Again, one cannot read a handful of verses from the holy book of any religion and presume to understand the basic principles of that religion. I posted a few verses from the Bible that commanded followers of God to kill non-believers.

Do most Christians follow those directives? No, they do not. Why not? Aren't they true believers? The answer is that most Christians recognize that there are other parts of the scripture that counter those directives and supercede them. In other words, most Christians do not take every verse literally. If they did, they would have a whole pile of rocks ready to use in stoning every non-Christian they can find.

Now let's talk about Muslims. There are over a billion Muslims in this world. How many of them follow the Koran literally enough to start kidnapping and beheading non-believers?

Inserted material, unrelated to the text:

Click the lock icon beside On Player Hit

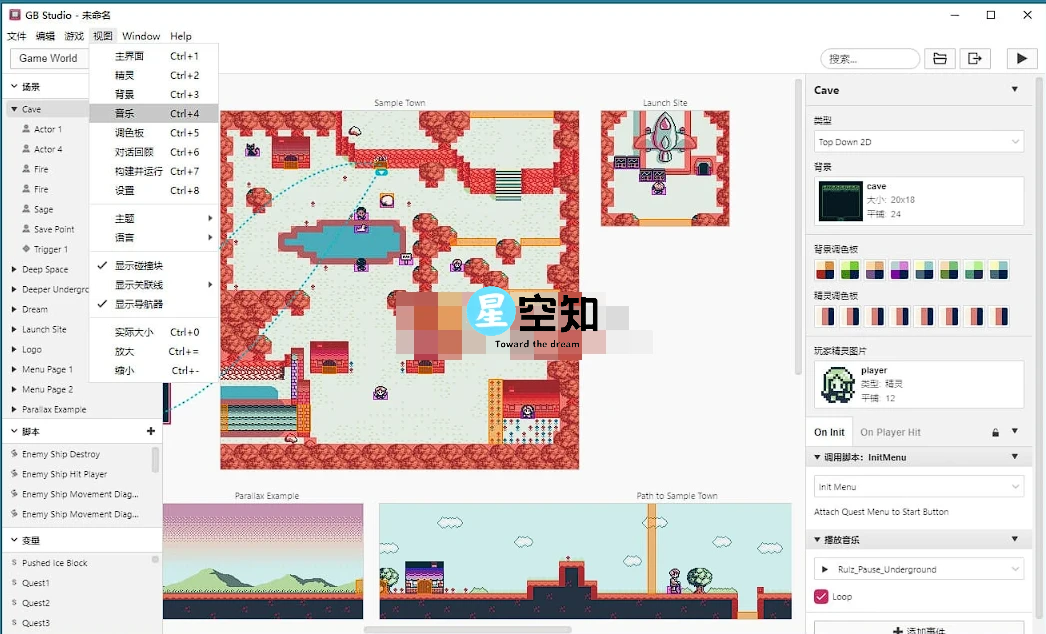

We also recognize that Muslims and Jews largely worship a god of law. They are very much concerned with following the letter of the law since that is what believe will bring them favor and salvation. Christians largely worship a god of grace. They recognize the Old Testament, but they also recognize that the way to salvation is through the grace discussed in the New Testament. They obey the law out of respect to their god, but not at the expense of the teachings in the New Testament. How many non-Christians understand this distinction? Not many.

I stand by my earlier question... Would a non-Christian, after reading the handful of verses in my earlier posting, characterize Christianity as a religion of peace? So, how can we take a handful of verses from the Koran and characterize Islam as a religion of agression? Frankly, I have not read the entire Koran, and I will reserve judgement until I do.


----------



## Plainsman (Jul 30, 2003)

> Now let's talk about Muslims. There are over a billion Muslims in this world. How many of them follow the Koran literally enough to start kidnapping and beheading non-believers?


Most of them they just will not admit it. The Koran tells them if they are outnumbered to be meek until they have sufficient power to rise up and kill the non-believers. The reason many do not come out and condemn the radicals is not fear, it is because they agree with them.


----------



## hunter9494 (Jan 21, 2007)

isn't it always the same? liberals always whine louder than others......if you want to compare Christians to Muslims, have a nice time..honor killings are a little tough to expain and that is only the beginning, followed by the rest of sharia law. :bop:


----------



## floortrader (Feb 5, 2009)

I see no christians, Jews or non believers on the front pages everyday for murder. But I don't think a day goes by without numerous muslims mass murdering or ploting such. Daily beheadings, I am actually surprised how tolerant the world is towards muslims.


----------